Your assignment: Please return all records verbatim, no pictures.

Provided information:
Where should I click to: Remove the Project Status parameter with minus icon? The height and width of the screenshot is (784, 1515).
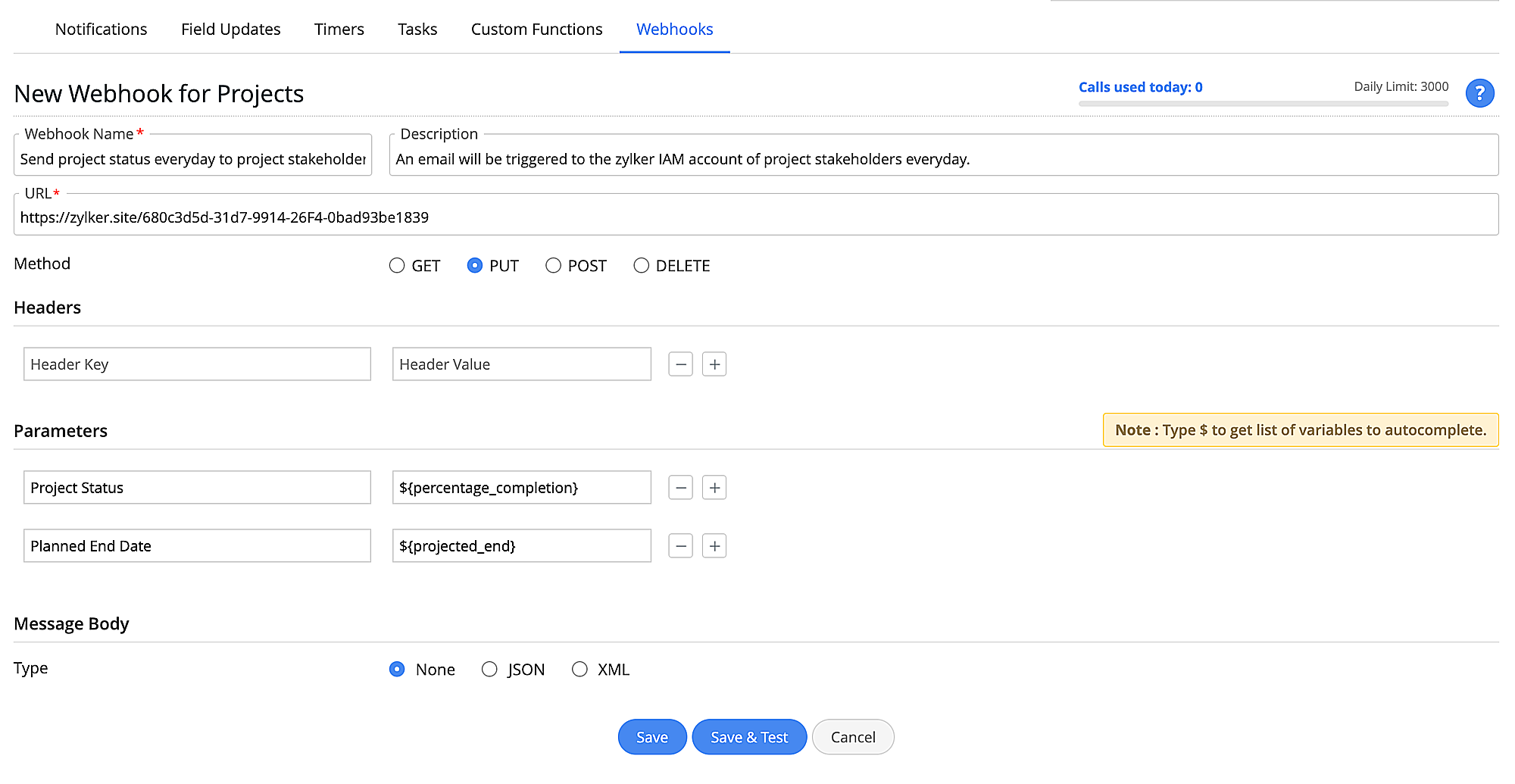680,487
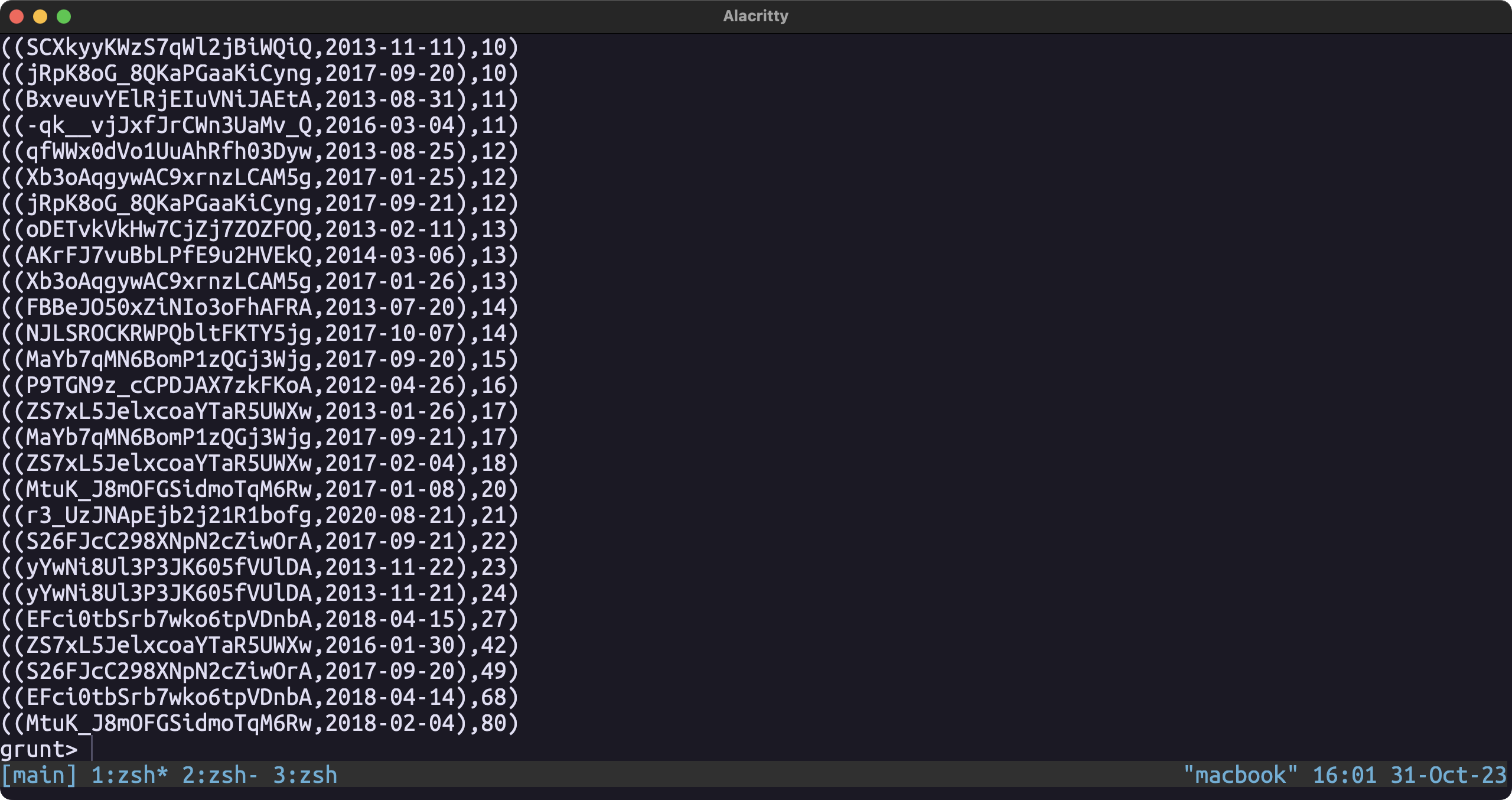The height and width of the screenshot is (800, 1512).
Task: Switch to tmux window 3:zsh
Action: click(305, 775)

Response area:
Where should I click to: Remove the Project Status parameter with minus icon? The height and width of the screenshot is (784, 1515).
680,487
The height and width of the screenshot is (800, 1512).
Task: Switch to tmux window 3:zsh
Action: click(305, 775)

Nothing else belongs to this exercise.